A tragédia nasceu do culto de Dioniso: isto, apesar de algumas tentativas, ainda não se conseguiu negar. Ninguém pôde, até hoje, explicar a gênese do trágico, sem passar pelo elemento satírico. (...) 
Historicamente, por ocasião da vindima, celebrava-se a cada ano, em Atenas, e por toda a Ática, a festa do vinho novo, em que os participantes, como outrora os companheiros de Baco, se embriagavam e começavam à cantar e dançar freneticamente, à luz dos archotes e ao som dos címbalos, até cair desfalecidos. Ora, ao que parece, esses adeptos do deus do vinho disfarçavam-se em sátiros, que eram concebidos pela imaginação popular como "homens-bodes". Teria nascido assim o vocábulo tragédia ("tragoidía" = "trágos", bode + "oidé", canto + "ia", donde o latim tragoedia eo nosso tragédia). 
Outros acham que tragédia é assim denominada, porque se sacrificava um bode a Dioniso, bode sagrado, que era o próprio deus, no início de suas festas, pois, consoante uma lenda muito difundida, uma das últimas metamorfoses de Baco, para fugir dos titãs, teria sido em bode, que acabou também devorado pelos filhos de Úrano e Géia. Devorado pelos Titãs, o deus ressuscita na figura de "trágos theios", de um bode divino: é o bode paciente, o pharmakós, que é imolado para purificação da pólis.
(...)
Ora, os devotos de Dioniso, após a dança vertiginosa de que se falou, caíam desfalecidos. Nesse estado acreditavam sair de si pelo processo do "ékstasis", êxtase. Esse sair de si, numa superação da condição humana, implicava num mergulho em Dioniso e este no seu adorador pelo processo do "enthusiasmós", entusiasmo. O homem, simples mortal, "ánthropos", em êxtase e entusiasmo, comungando com a imortalidade, tornava-se "anér", isto é, um herói, um varão que ultrapassou o "métron", a medida de cada um. Tendo ultrapassado o métron, o anér é, ipso facto, um "hypocrités", quer dizer, aquele que responde em êxtase e entusiasmo, isto é, o ATOR, um outro.
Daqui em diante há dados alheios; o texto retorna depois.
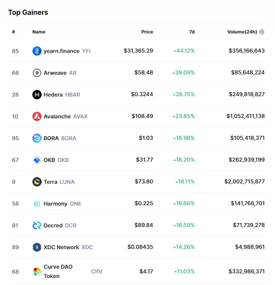Sort by Volume(24h) column header

(x=242, y=32)
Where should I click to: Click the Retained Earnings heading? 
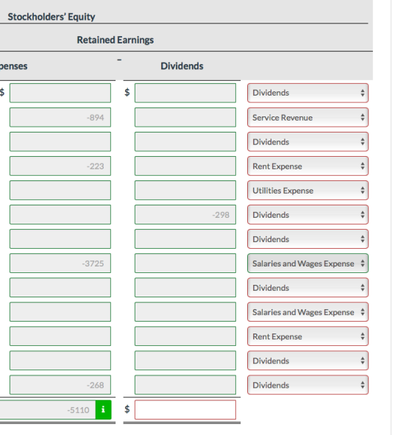point(116,40)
Essa ultrapassagem do métron pelo hypocrités é uma "démesure", uma "hybris", isto é, uma violência feita a si próprio e aos deuses imortais, o que provoca a "némesis", o ciúme divino: o anér, o ator, o herói, torna-se êmulo dos deuses. A punição é imediata: contra o herói é lançada "até", cegueira da razão; tudo o que o hypocrités fizer realizá-lo-á contra si mesmo (Édipo, por exemplo). Mais um passo e fechar-se-ão sobre eles as garras da "Moira", o destino cego.